» AIM OF THE TASK: Transcribe the lines of all the items below word for word, leaving the pictures out of your answer.

[Text and element pointing records]
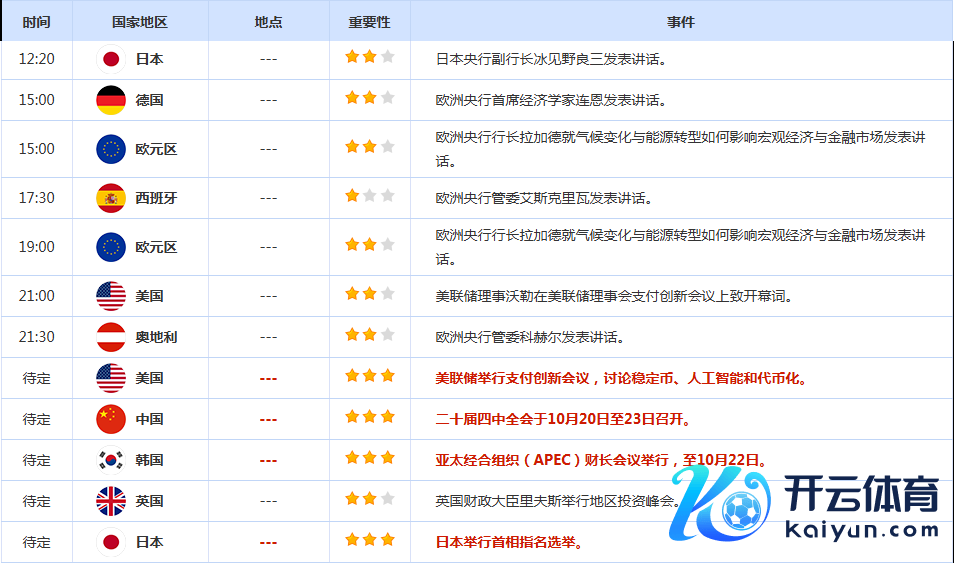Click the three-star rating in 中国 row

369,418
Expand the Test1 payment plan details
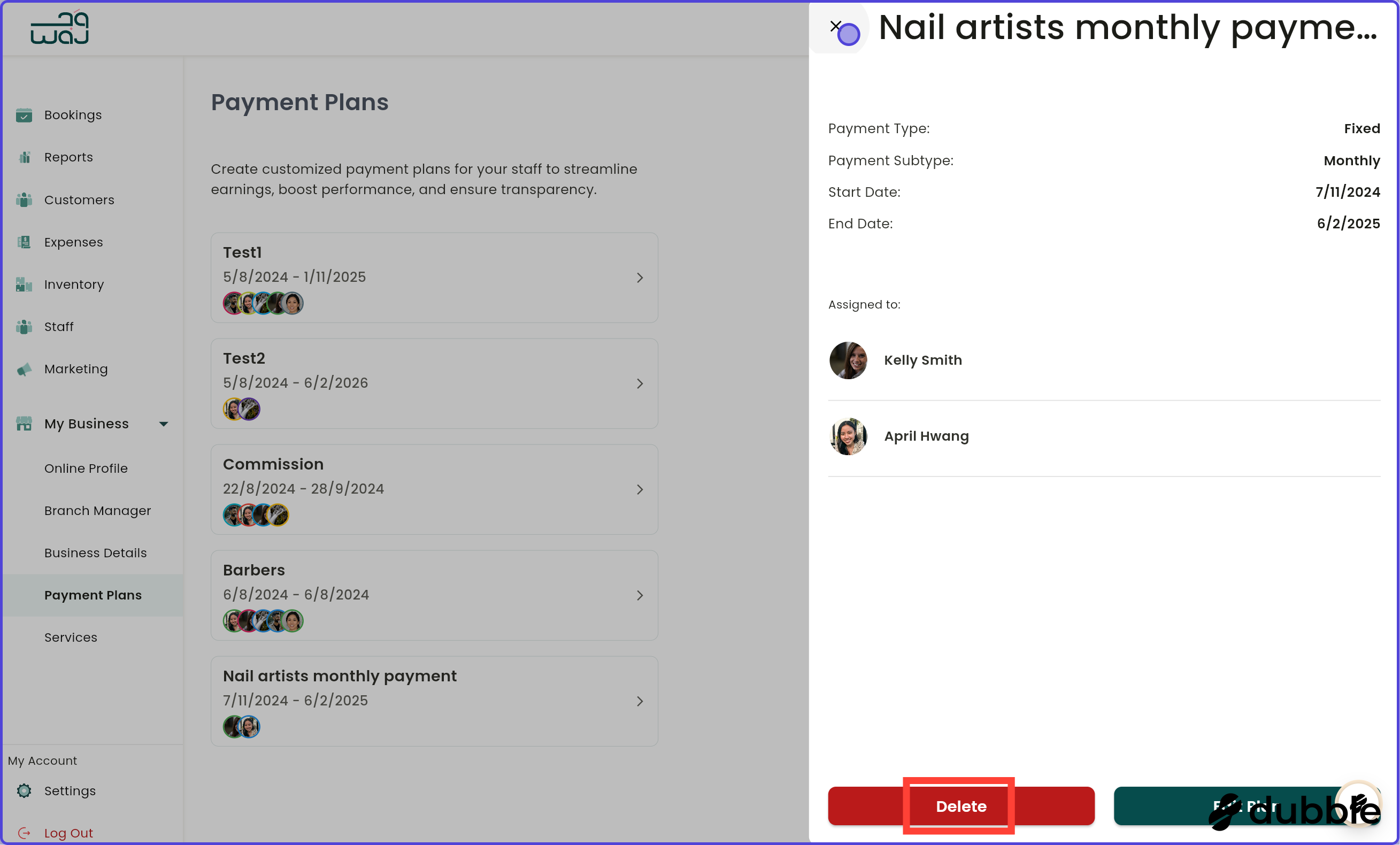Screen dimensions: 1400x845 [640, 278]
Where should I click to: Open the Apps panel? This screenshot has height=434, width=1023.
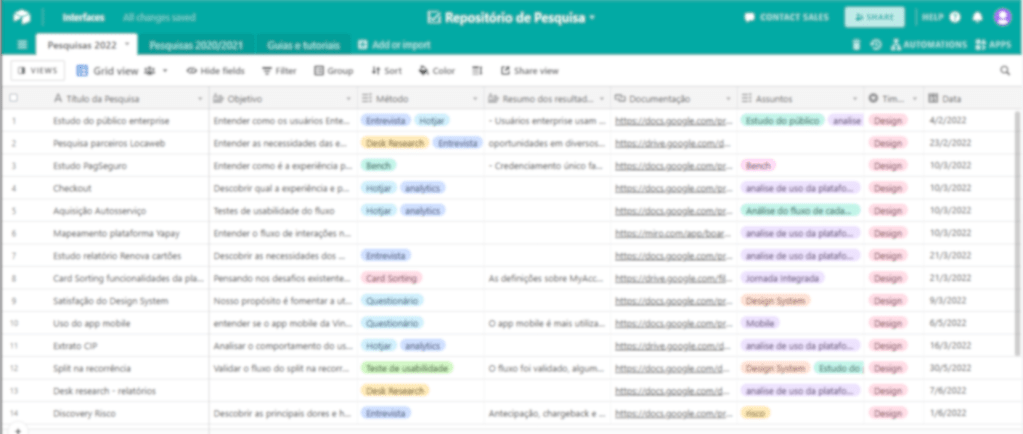(993, 45)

» OUTPUT FOR THIS EXERCISE:
Click the three-star rating in 中国 row

369,418
Expand the Test1 payment plan details
Screen dimensions: 1400x845 [640, 278]
Where should I click to: Open the Apps panel? This screenshot has height=434, width=1023.
(993, 45)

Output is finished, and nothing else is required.